Voters are heading to the polls in three states on May 5 ahead of the midterms.
Ohio, Indiana, and Michigan will be holding elections, although the contest in the Wolverine State is a special election.
Ohio
The Buckeye State is holding elections for governor, Congress, and other offices.
In the gubernatorial primaries, Amy Acton, former director of the Ohio Department of Health, is the presumptive Democratic nominee, while the candidates on the Republican side include entrepreneur and former presidential candidate Vivek Ramaswamy and automotive entrepreneur Casey Putsch.
Ramaswamy is running on a platform of lowering taxes and energy bills, improving schools, fighting crime, and bringing people together. Putsch’s platform includes ending property taxes; implementing a clean energy policy; cracking down on illegal immigration; ending diversity, equity, and inclusion policies; preserving cultural heritage sites and institutions; ending human trafficking; fixing prisons; overhauling bureaucracy; and protecting the Second Amendment.
Acton’s campaign includes reducing costs, cleaning up corruption, improving education, lowering health care costs, growing jobs and businesses, and building safer communities.
The competitive congressional primaries are in the First, Ninth, 10th, and 15th congressional districts. This comes after Ohio redrew its congressional map after a judge ordered the state to do so because of a constitutional amendment that provided shorter expiration dates to maps enacted without bipartisan support.
In the First Congressional District, three Republicans look to take on incumbent Rep. Greg Landsman (D-Ohio): manufacturing representative Holly Adams, Air Force veteran Eric Conroy, and businesswoman Rosemary Oglesby-Henry.
In the Ninth district, incumbent Rep. Marcy Kaptur (D-Ohio) will face one of five Republicans running for the seat. They are former Ohio state Rep. Derek Merrin, data science executive and nonprofit founder Anthony Campbell, Air Force veteran Alea Nadeem, former Trump administration official Madison Sheahan, and Ohio state Rep. Josh Williams. Merrin was the GOP nominee in 2024.
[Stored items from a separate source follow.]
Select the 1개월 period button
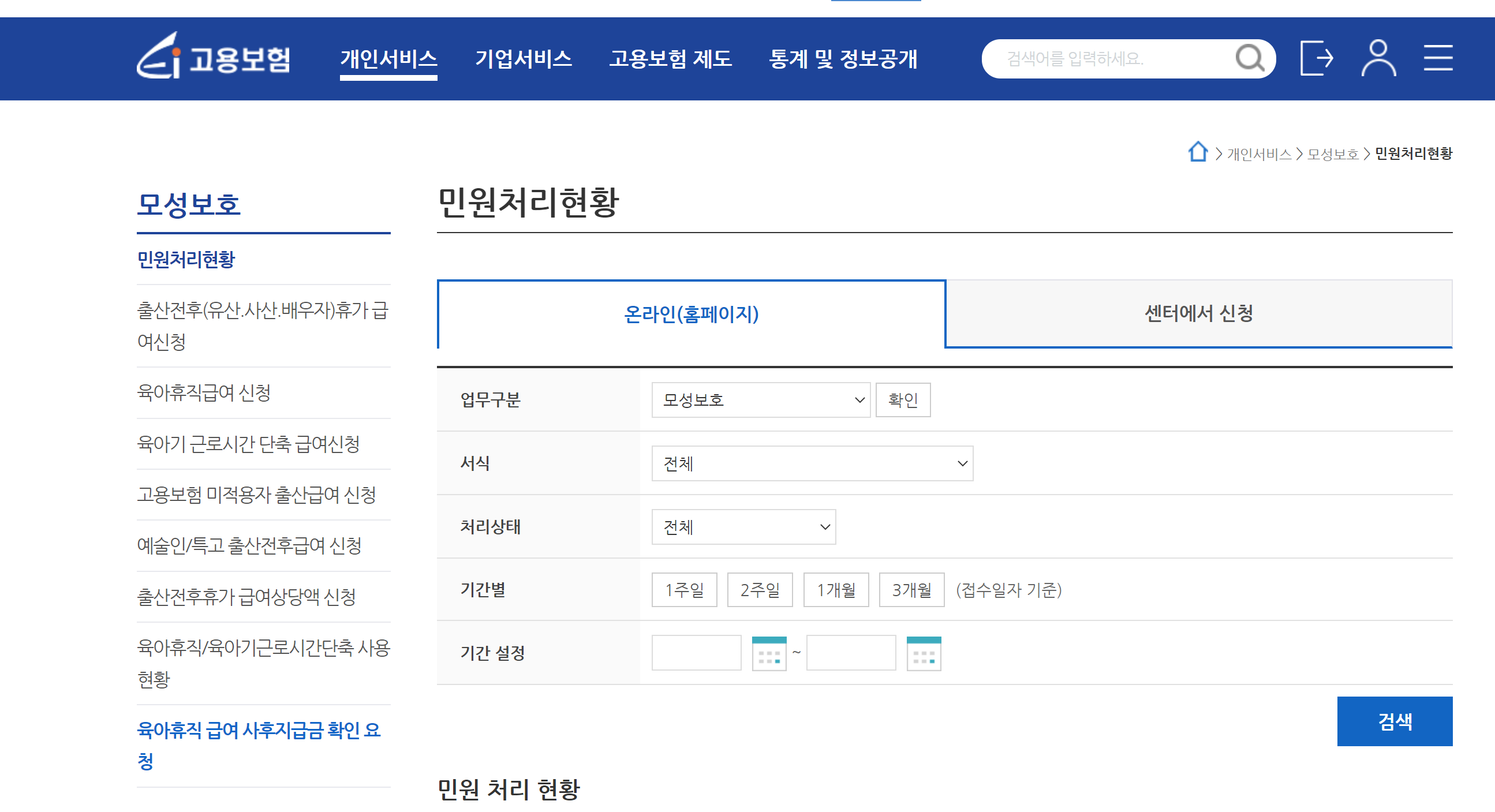The height and width of the screenshot is (812, 1495). tap(835, 590)
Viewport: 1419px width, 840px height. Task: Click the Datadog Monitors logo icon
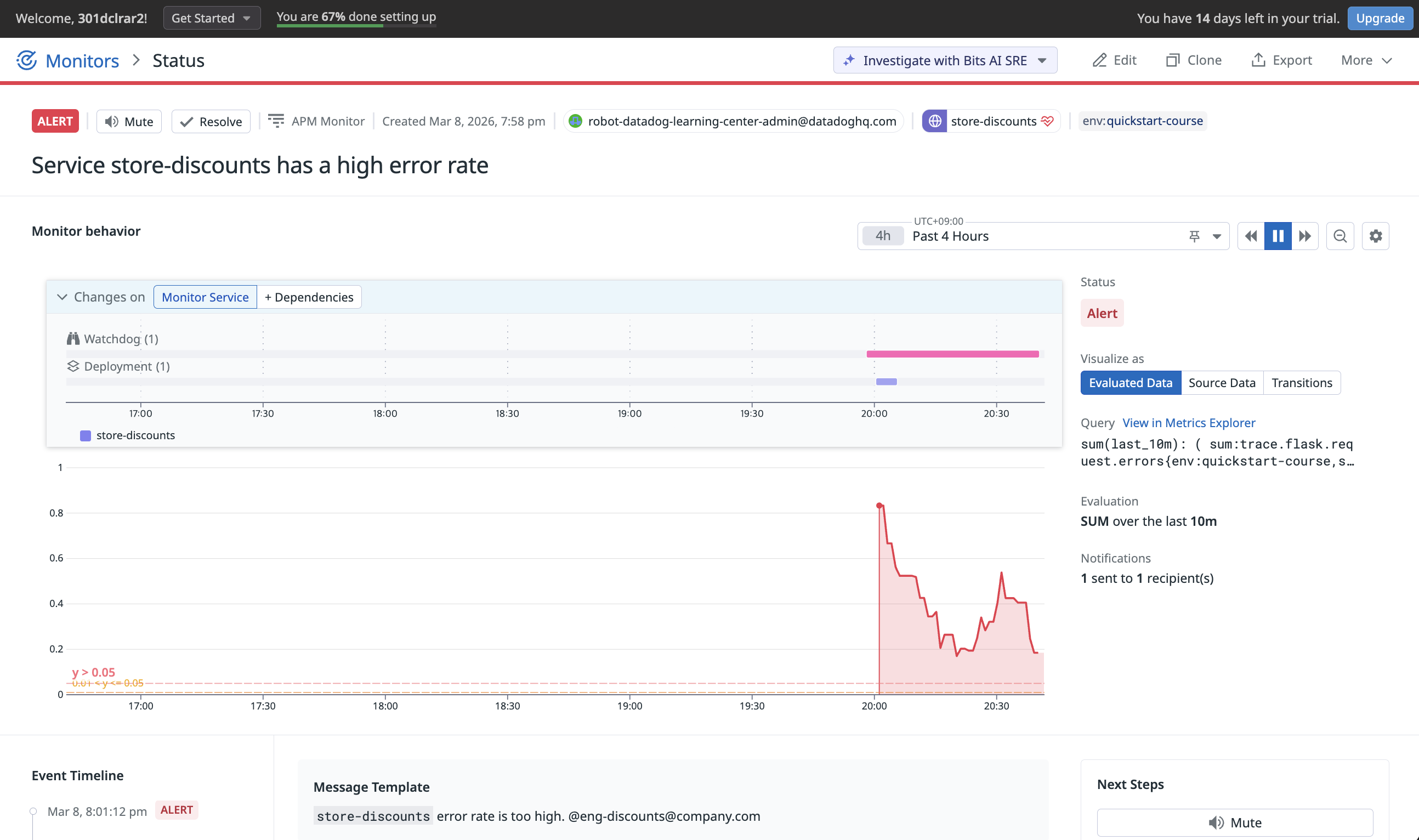[27, 60]
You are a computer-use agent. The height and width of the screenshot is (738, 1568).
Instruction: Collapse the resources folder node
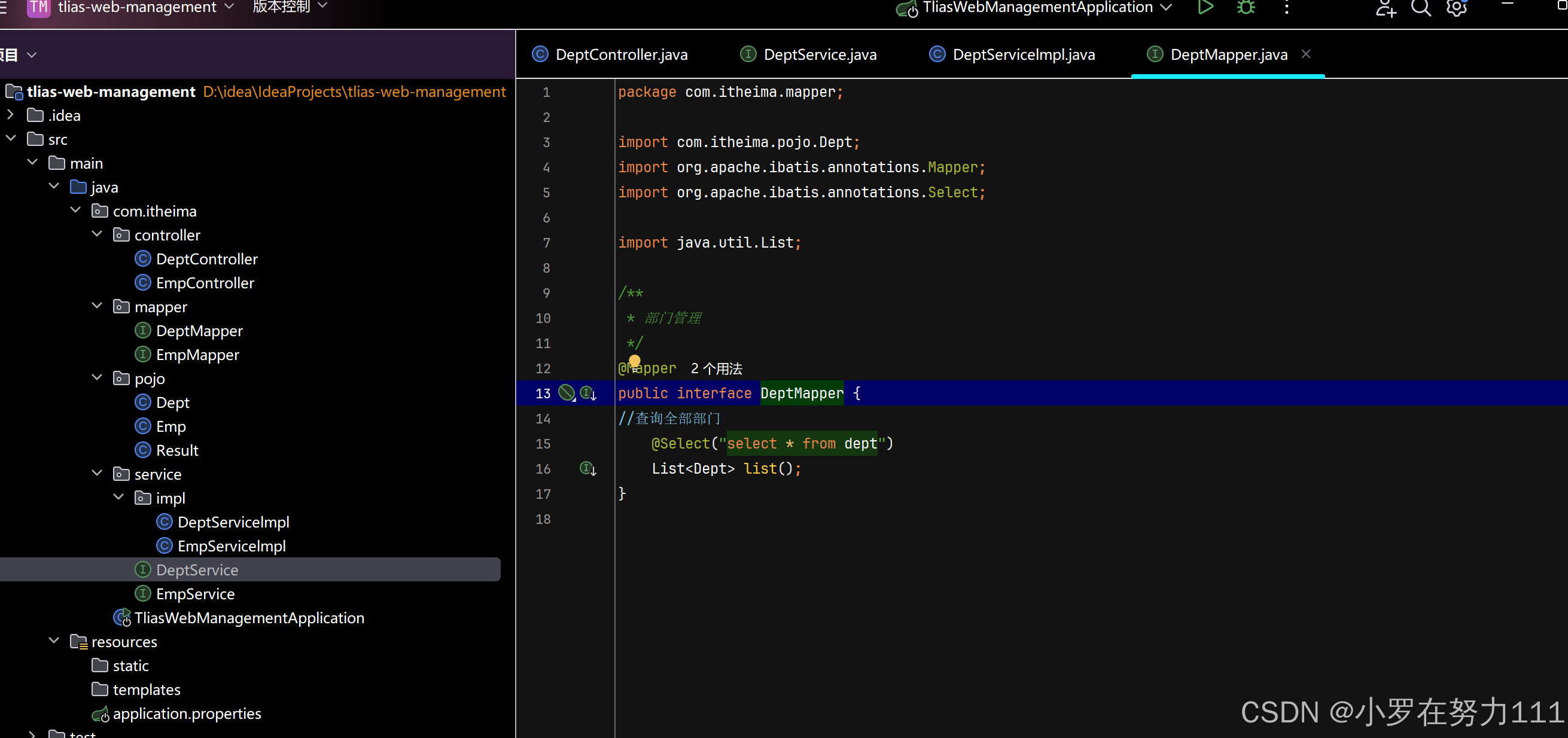click(x=54, y=641)
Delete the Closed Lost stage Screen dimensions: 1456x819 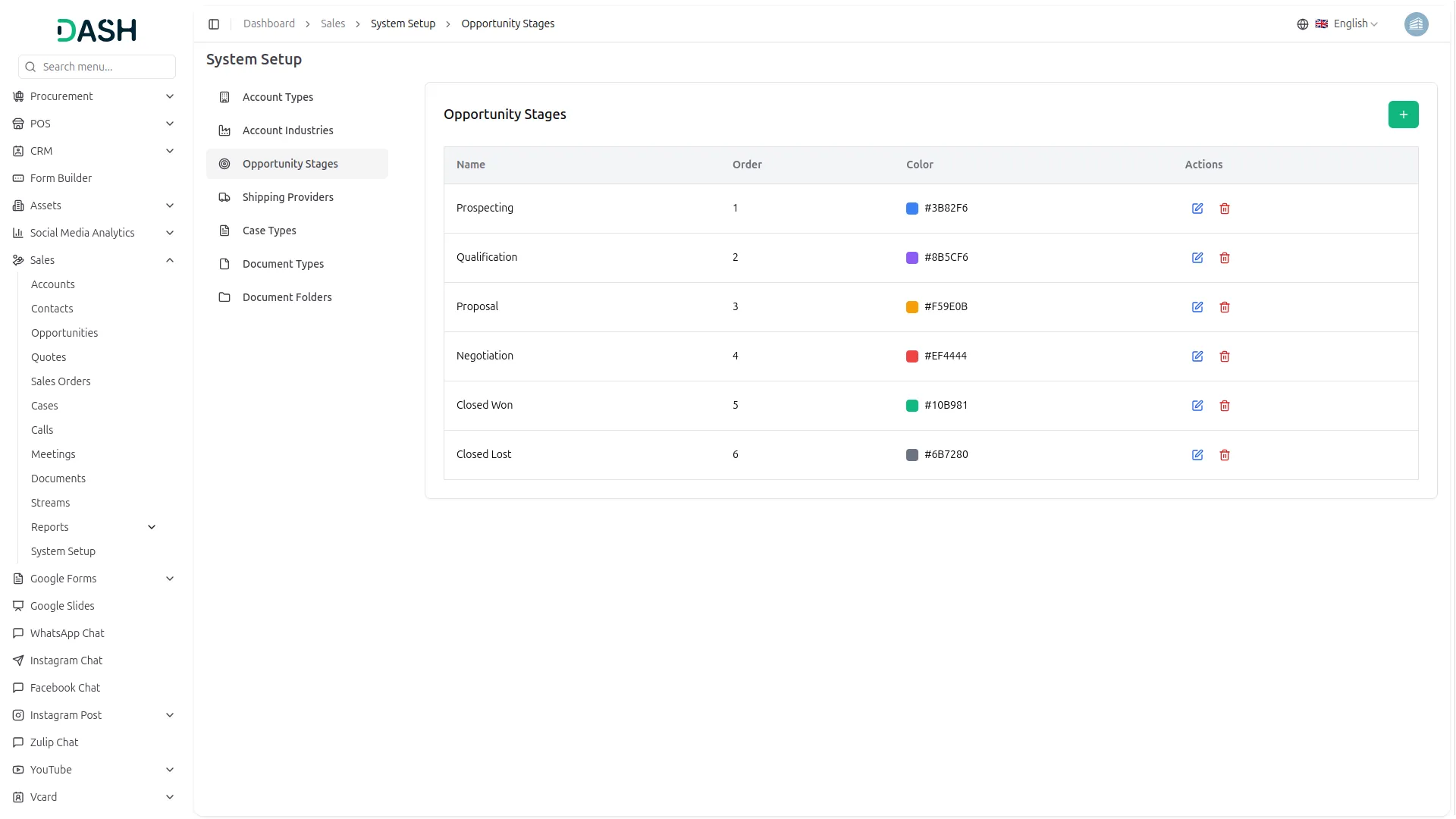point(1225,455)
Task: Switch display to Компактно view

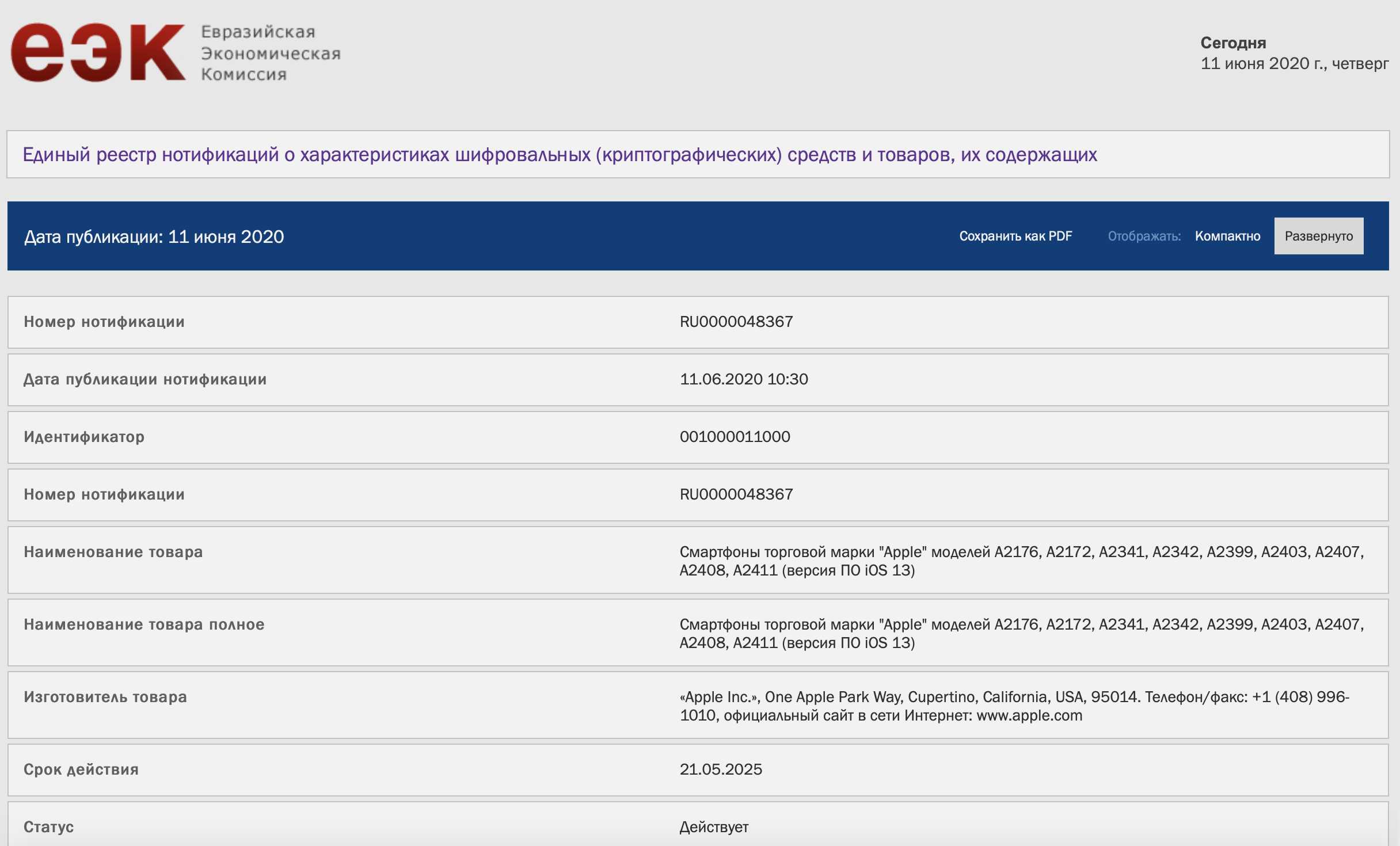Action: tap(1227, 237)
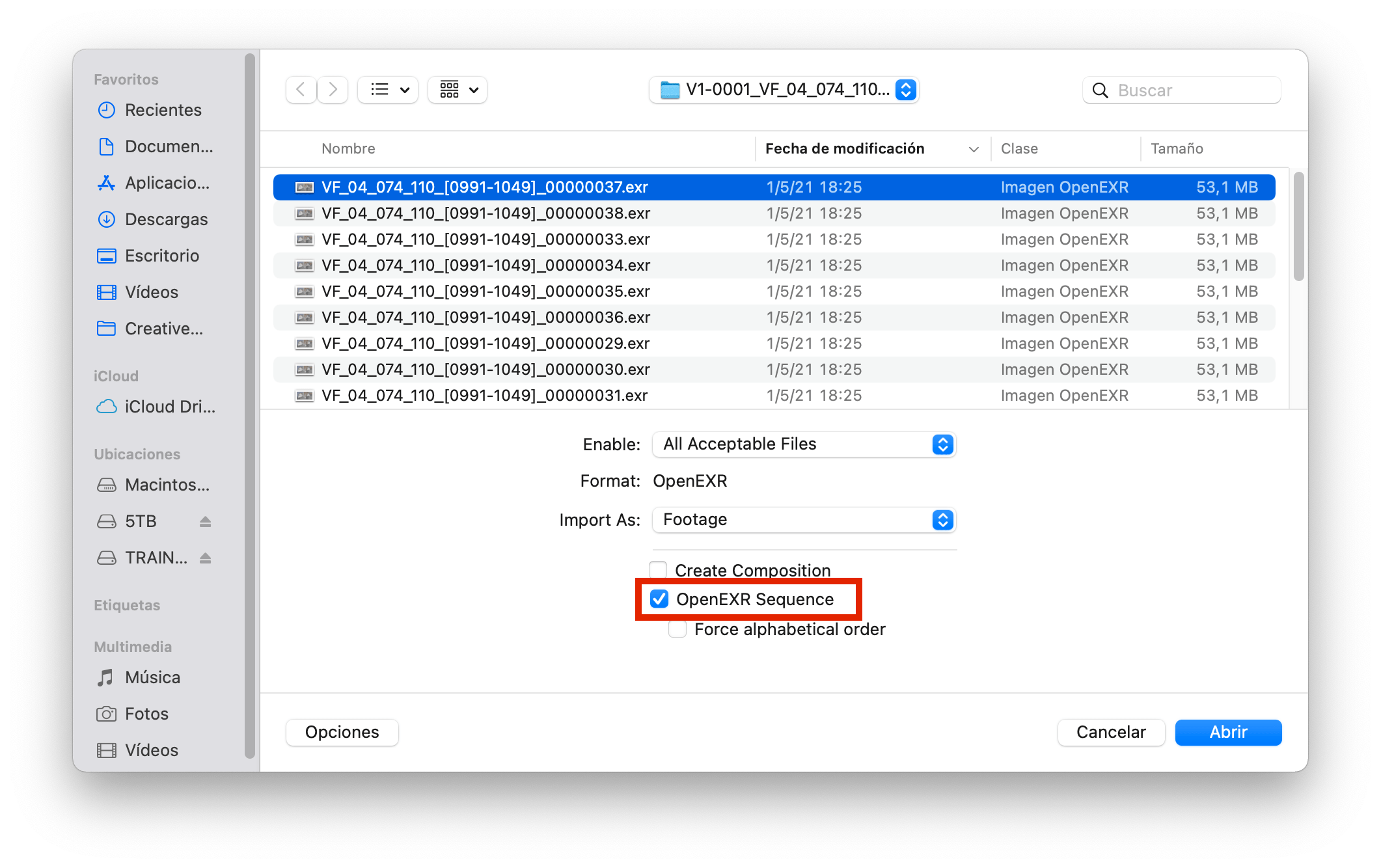Viewport: 1381px width, 868px height.
Task: Select Música under Multimedia
Action: (152, 677)
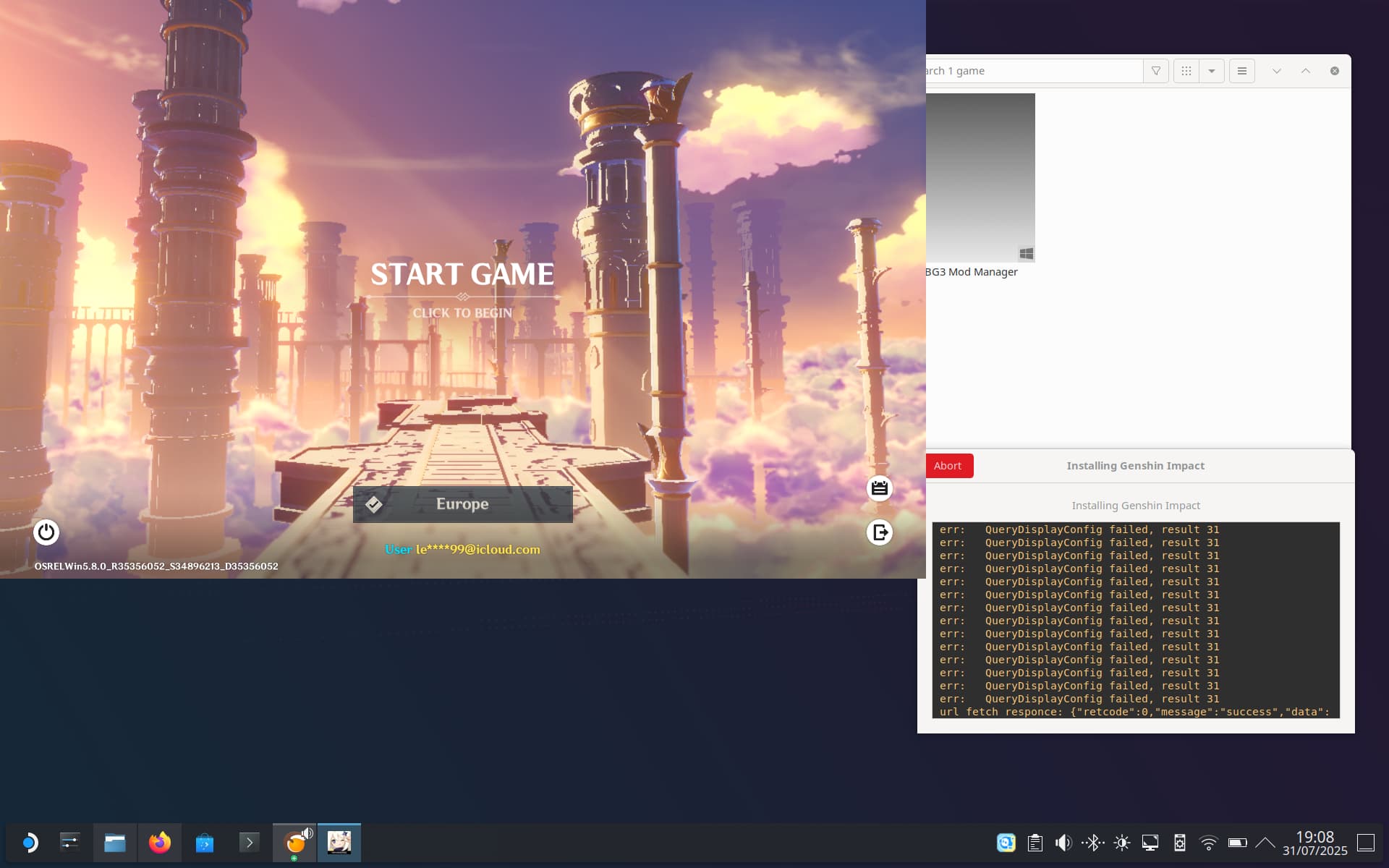
Task: Click the game logout icon
Action: pyautogui.click(x=879, y=532)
In the 10th district, six Democrats seek to take on incumbent Rep. Mike Turner (R-Ohio). They are Air Force veteran Janice Beckett, Army veteran David Esrati, community advocate Manuel Foggie, Air Force veteran Jan Kinner, Air Force veteran and nurse Kristina Knickerbocker, and systems architect and cybersecurity officer Tony Pombo.
In the 15th district, two Democrats look to challenge incumbent Rep. Mike Carey (R-Ohio): educator Don Leonard and Ohio state Rep. Adam Miller.
There is no GOP Senate primary as incumbent Sen. Jon Husted (R-Ohio) is the presumptive nominee, while the Democratic primary is not competitive as former Sen. Sherrod Brown (D-Ohio) is expected to win against IT professional and Special Olympics coach Ron Kincaid.
Indiana
The Hoosier State has competitive primaries in a couple of congressional districts.
In the First district, incumbent Rep. Frank Mrvan (D-Ind.) faces a primary challenge from former Gary Common Council member LaVetta Sparks-Wade, a progressive. The Republican primary includes Porter County Commissioner Barb Regnitz, former small business owner David Ben Ruiz, and Army veteran James Schenke.
In the heavily Democratic Seventh district, incumbent Rep. André Carson (D-Ind.) faces primary challengers including former Center Township Constable Denise Paul Hatch, former Obama administration official George Hornedo, and attorney and Army Reserve Lt. Col. Destiny Scott Wells. Carson has been in Congress since 2008.
The state’s elections have garnered attention as Republicans in the state Senate declined to engage in mid-decade redistricting despite calls from President Donald Trump to do so.
Michigan
A state Senate seat has been vacant since the 2024 election of Kristen McDonald Rivet to Congress. The Democrats hold a 19–18 majority in the chamber. The nominees for the seat are Democrat Chedrick Greene, Republican Jason Tunney, and Libertarian Ali Sledz.
Were Tunney to win, it would cause a 19–19 tie in the state Senate, meaning that the GOP would be able to block votes even though Lt. Gov. Garlin Gilchrist, a Democrat, has the ability to break ties in the chamber. The winner of the special election will serve the final eight months of McDonald Rivet’s term.
The area where the election is being held swings between Democrats and Republicans. Former Vice President Kamala Harris received 49.7 percent of the vote in State Senate District 35 in 2024.